What to produce: In the entries that follow, copy exactly each line from the first through the line with "планируют уточнить (80, 1364)".

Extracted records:
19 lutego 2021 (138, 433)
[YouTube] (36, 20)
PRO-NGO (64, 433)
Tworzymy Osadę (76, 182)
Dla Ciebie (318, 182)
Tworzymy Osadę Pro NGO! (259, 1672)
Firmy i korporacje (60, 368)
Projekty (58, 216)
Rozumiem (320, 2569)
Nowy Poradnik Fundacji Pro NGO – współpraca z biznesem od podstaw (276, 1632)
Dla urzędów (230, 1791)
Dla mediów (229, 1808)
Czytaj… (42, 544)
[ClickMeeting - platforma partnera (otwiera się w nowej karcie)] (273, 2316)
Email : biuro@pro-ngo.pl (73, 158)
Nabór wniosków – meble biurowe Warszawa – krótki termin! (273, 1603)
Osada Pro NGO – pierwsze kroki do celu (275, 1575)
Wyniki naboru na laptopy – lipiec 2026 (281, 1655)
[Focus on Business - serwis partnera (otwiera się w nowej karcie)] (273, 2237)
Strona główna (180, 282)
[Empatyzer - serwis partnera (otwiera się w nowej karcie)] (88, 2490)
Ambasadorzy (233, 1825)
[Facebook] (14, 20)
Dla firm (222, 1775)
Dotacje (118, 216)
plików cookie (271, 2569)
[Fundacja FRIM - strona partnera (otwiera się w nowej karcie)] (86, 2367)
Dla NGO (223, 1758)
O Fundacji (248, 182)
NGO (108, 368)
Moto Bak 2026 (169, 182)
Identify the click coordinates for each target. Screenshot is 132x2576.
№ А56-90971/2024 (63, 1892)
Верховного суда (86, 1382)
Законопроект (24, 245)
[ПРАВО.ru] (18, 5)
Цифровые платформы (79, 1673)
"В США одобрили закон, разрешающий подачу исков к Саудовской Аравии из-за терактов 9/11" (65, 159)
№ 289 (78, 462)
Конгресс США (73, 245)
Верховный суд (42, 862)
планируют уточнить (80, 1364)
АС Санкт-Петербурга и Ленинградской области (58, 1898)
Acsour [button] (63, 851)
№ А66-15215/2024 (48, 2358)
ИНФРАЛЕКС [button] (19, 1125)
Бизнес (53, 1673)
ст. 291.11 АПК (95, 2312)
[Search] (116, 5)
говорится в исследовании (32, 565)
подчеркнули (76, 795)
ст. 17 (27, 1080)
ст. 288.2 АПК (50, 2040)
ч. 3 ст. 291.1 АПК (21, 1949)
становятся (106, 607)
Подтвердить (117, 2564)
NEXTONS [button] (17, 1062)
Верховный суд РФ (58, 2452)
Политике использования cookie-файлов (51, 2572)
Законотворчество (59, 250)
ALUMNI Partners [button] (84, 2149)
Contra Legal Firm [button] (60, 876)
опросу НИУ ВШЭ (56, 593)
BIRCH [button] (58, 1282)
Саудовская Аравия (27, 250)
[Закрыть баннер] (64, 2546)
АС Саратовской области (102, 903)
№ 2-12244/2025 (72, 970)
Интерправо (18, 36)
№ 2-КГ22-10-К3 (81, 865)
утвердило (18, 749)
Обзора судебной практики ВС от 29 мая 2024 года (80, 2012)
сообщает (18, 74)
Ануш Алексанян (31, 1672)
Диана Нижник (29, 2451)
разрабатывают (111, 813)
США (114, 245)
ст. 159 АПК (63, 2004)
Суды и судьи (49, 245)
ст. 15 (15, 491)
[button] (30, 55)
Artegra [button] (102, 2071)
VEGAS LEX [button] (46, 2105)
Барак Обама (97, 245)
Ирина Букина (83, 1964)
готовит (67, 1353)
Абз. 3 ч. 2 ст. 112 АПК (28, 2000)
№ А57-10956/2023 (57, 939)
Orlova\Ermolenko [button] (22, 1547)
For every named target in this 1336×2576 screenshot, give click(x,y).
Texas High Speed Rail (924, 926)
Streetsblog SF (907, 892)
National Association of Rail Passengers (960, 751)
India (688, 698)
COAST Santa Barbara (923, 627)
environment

Written response:
19 lutego 2021 (138, 433)
[YouTube] (36, 20)
PRO-NGO (64, 433)
Tworzymy Osadę (76, 182)
Dla Ciebie (318, 182)
Tworzymy Osadę Pro NGO! (259, 1672)
Firmy i korporacje (60, 368)
Projekty (58, 216)
Rozumiem (320, 2569)
Nowy Poradnik Fundacji Pro NGO – współpraca z biznesem od podstaw (276, 1632)
Dla urzędów (230, 1791)
Dla mediów (229, 1808)
Czytaj… (42, 544)
[ClickMeeting - platforma partnera (otwiera się w nowej karcie)] (273, 2316)
Email : biuro@pro-ngo.pl (73, 158)
Nabór wniosków – meble biurowe Warszawa – krótki termin! (273, 1603)
Osada Pro NGO – pierwsze kroki do celu (275, 1575)
Wyniki naboru na laptopy – lipiec 2026 (281, 1655)
[Focus on Business - serwis partnera (otwiera się w nowej karcie)] (273, 2237)
Strona główna (180, 282)
[Empatyzer - serwis partnera (otwiera się w nowej karcie)] (88, 2490)
Ambasadorzy (233, 1825)
[Facebook] (14, 20)
Dla firm (222, 1775)
Dotacje (118, 216)
plików cookie (271, 2569)
[Fundacja FRIM - strona partnera (otwiera się w nowej karcie)] (86, 2367)
Dla NGO (223, 1758)
O Fundacji (248, 182)
NGO (108, 368)
Moto Bak 2026 (169, 182)
Identify the click coordinates for each target. Screenshot is 132x2576.
№ А56-90971/2024 (63, 1892)
Верховного суда (86, 1382)
Законопроект (24, 245)
[ПРАВО.ru] (18, 5)
Цифровые платформы (79, 1673)
"В США одобрили закон, разрешающий подачу исков к Саудовской Аравии из-за терактов 9/11" (65, 159)
№ 289 (78, 462)
Конгресс США (73, 245)
Верховный суд (42, 862)
планируют уточнить (80, 1364)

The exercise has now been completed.